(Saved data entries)

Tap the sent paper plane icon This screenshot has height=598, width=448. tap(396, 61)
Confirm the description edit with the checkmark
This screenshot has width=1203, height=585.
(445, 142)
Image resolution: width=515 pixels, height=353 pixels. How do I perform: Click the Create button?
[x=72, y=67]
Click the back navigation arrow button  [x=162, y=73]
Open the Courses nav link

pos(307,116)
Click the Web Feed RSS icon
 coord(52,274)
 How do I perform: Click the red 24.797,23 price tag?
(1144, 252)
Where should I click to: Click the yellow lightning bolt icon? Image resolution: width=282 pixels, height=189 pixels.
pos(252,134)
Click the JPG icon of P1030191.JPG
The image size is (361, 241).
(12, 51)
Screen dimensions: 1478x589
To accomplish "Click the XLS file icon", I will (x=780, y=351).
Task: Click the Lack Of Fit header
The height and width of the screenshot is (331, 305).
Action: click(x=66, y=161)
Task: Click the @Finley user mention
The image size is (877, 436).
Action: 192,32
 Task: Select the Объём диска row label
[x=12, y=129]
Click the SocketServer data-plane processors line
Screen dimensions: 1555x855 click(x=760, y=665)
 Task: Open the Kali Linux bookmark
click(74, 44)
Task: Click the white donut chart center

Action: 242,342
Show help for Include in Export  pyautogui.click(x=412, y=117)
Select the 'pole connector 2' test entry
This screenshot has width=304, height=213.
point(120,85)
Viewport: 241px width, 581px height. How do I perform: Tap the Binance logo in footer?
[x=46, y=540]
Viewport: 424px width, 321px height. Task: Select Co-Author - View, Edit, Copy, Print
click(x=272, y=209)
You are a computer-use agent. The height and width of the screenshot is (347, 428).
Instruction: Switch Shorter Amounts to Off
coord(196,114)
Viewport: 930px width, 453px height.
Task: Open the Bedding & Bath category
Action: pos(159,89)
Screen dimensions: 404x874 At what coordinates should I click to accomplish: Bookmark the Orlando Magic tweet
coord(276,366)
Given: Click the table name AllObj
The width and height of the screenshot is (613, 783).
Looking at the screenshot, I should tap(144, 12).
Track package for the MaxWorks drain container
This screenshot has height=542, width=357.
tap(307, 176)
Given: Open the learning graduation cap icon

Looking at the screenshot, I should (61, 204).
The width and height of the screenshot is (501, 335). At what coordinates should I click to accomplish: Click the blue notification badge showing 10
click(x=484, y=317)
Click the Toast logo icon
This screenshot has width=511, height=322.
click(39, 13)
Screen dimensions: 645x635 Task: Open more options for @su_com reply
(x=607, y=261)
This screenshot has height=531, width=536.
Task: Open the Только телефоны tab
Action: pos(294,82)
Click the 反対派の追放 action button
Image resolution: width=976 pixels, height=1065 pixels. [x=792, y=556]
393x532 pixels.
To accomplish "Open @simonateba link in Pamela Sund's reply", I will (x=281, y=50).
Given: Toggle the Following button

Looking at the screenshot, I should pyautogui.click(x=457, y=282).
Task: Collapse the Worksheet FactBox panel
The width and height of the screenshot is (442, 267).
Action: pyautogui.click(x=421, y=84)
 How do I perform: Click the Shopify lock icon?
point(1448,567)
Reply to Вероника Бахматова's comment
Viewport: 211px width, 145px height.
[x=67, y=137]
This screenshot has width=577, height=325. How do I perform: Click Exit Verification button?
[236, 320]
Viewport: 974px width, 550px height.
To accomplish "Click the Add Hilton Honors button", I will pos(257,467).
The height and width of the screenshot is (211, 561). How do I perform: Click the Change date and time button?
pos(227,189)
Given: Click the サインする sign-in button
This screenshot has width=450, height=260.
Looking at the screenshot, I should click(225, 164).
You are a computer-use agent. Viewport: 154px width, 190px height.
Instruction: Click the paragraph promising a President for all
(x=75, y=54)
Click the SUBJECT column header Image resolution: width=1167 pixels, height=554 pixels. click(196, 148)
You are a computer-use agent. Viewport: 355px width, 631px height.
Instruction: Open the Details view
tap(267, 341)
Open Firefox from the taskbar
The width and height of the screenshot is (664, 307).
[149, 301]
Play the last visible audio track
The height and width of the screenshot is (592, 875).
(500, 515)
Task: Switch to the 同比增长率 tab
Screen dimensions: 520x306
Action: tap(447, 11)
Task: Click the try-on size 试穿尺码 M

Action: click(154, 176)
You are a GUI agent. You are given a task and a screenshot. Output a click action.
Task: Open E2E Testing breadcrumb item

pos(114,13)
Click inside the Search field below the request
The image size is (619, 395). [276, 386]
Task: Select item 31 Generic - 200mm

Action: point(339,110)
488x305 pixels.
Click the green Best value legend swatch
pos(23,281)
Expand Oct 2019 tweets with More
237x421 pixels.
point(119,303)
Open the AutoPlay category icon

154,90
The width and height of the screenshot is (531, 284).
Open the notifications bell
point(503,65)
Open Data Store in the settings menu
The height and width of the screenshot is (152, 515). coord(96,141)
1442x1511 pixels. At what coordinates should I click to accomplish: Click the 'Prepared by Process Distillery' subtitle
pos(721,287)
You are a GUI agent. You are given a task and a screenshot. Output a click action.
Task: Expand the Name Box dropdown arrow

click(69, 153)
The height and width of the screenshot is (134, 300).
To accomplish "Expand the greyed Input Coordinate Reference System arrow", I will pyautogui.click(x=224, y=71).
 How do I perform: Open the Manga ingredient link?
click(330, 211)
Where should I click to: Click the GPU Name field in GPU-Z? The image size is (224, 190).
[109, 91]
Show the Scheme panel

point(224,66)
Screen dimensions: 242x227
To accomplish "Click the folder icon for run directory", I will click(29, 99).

■ TASK OBJECTIVE ■
Look through the data above and return exactly the lines from the one that contains "The width and height of the screenshot is (501, 335)." to the one that contains "393x532 pixels.", inclusive, with nothing else.

■ RESPONSE AREA ■
The width and height of the screenshot is (501, 335). At what coordinates should I click to accomplish: Click the blue notification badge showing 10
click(x=484, y=317)
Click the Toast logo icon
This screenshot has width=511, height=322.
click(39, 13)
Screen dimensions: 645x635 Task: Open more options for @su_com reply
(x=607, y=261)
This screenshot has height=531, width=536.
Task: Open the Только телефоны tab
Action: pos(294,82)
Click the 反対派の追放 action button
Image resolution: width=976 pixels, height=1065 pixels. [x=792, y=556]
393x532 pixels.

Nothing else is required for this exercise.